EXERCISE DIRECTIONS:
Can you rewrite all of the material below, substituting "button" for "icon" wherever it occurs and keeping everything else as it is? Please leave the pictures out of your answer.

+++ RECORDS

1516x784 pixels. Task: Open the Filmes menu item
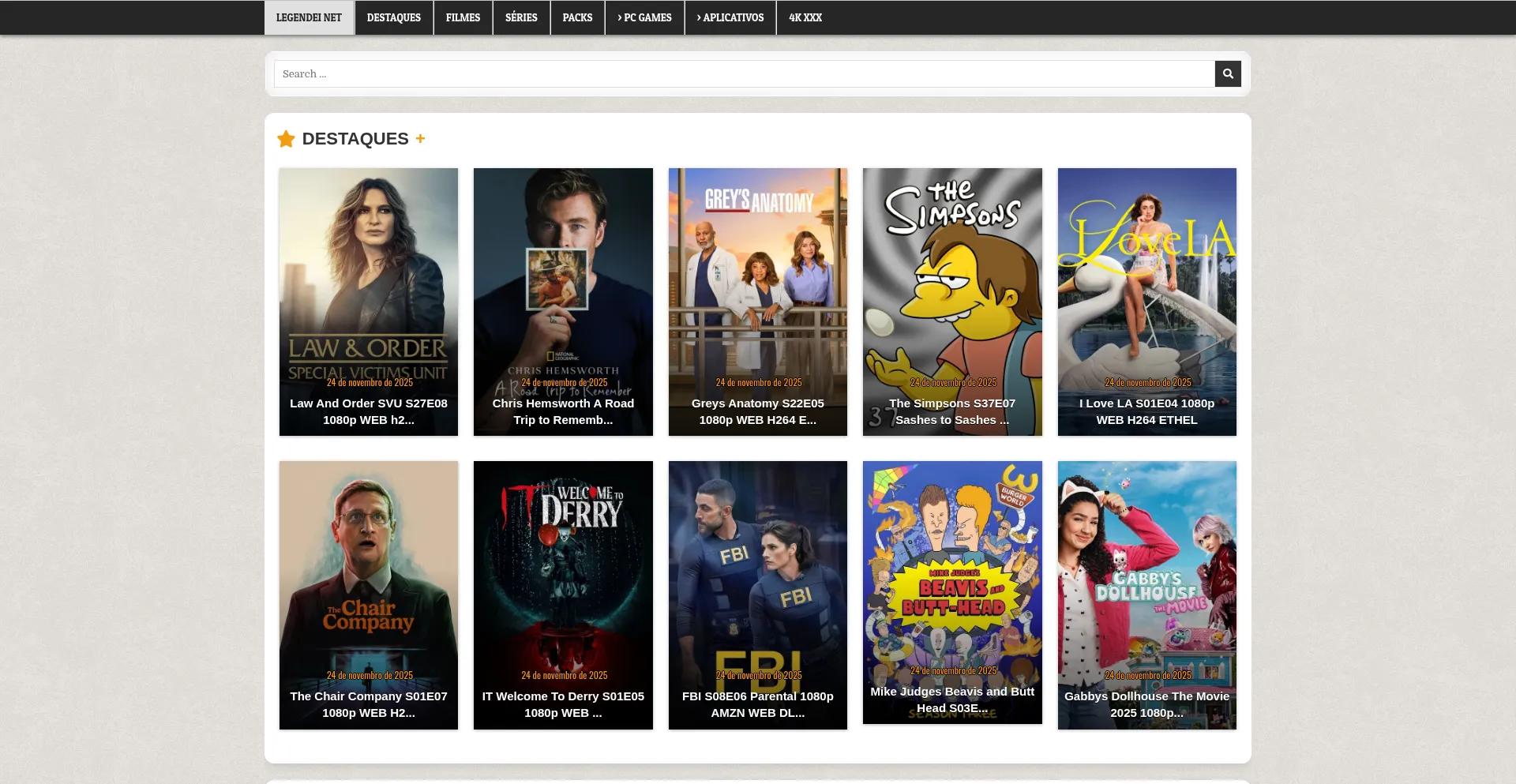click(x=463, y=17)
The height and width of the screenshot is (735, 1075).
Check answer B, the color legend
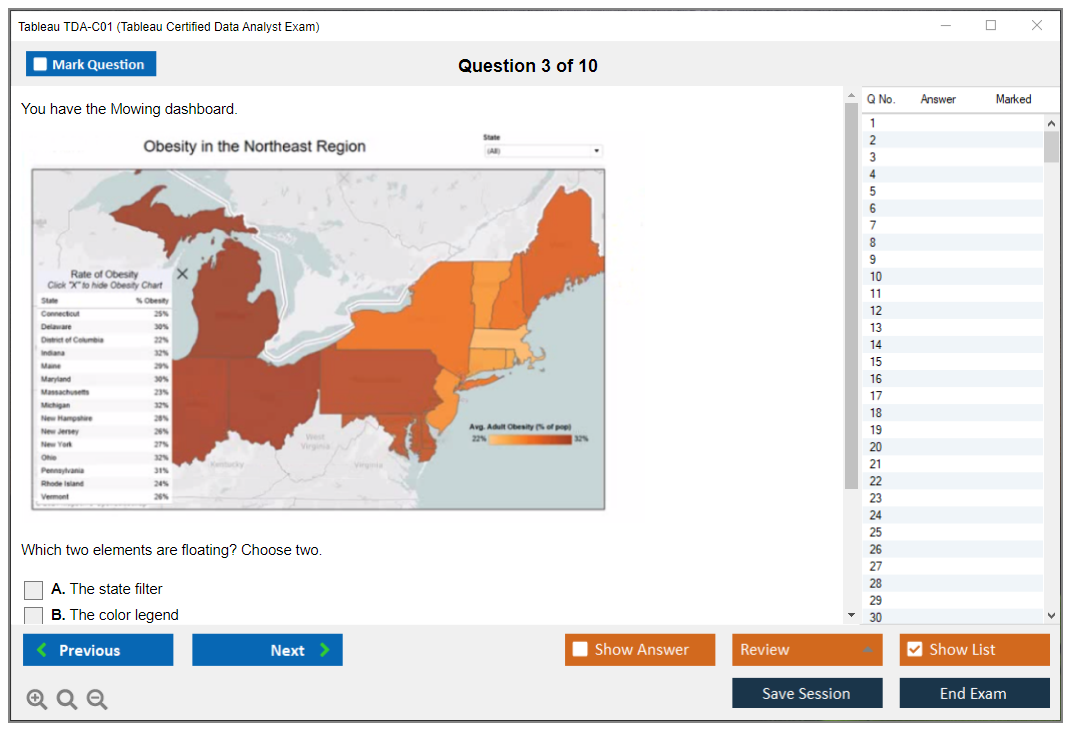pyautogui.click(x=34, y=616)
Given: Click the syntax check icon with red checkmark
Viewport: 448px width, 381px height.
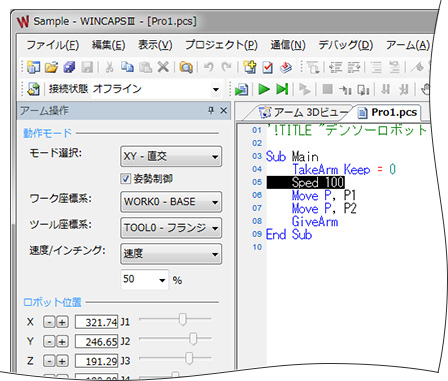Looking at the screenshot, I should [267, 68].
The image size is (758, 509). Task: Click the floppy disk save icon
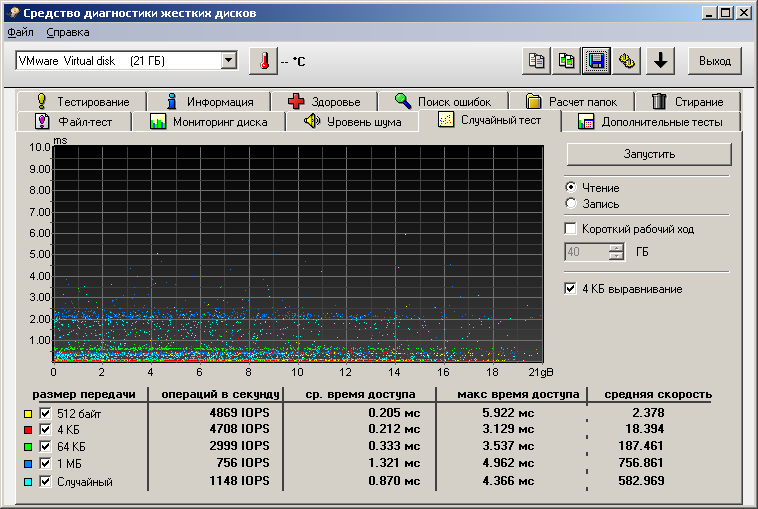(597, 61)
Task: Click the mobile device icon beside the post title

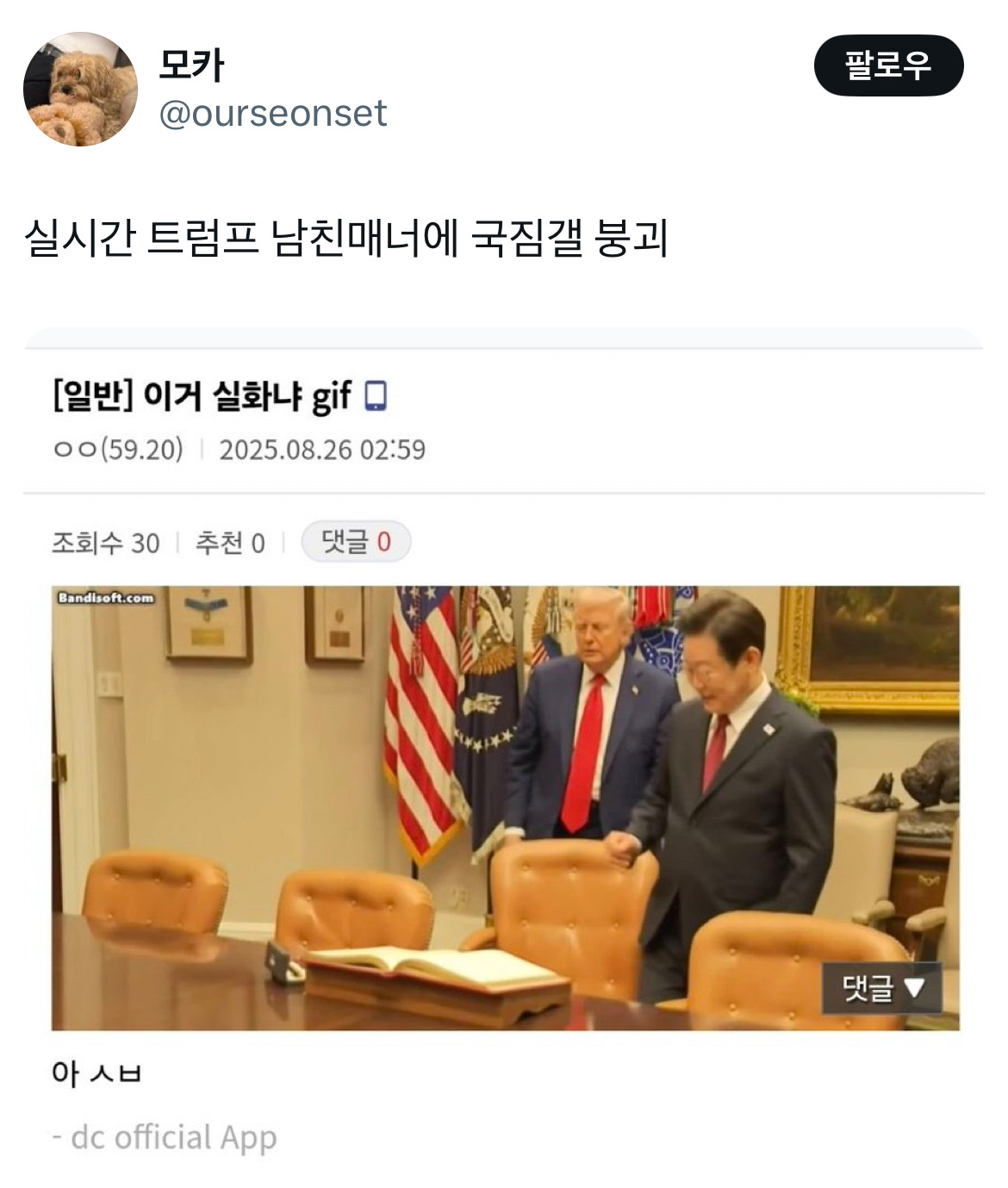Action: pos(376,395)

++++++

THE REPLY:
1516x784 pixels. Task: Open the Filmes menu item
click(x=463, y=17)
The height and width of the screenshot is (735, 1075).
Check answer B, the color legend
pyautogui.click(x=34, y=616)
Given: Click the syntax check button with red checkmark
Viewport: 448px width, 381px height.
Looking at the screenshot, I should [267, 68].
The image size is (758, 509). Task: Click the floppy disk save button
(597, 61)
Task: Click the mobile device button beside the post title

Action: pos(376,395)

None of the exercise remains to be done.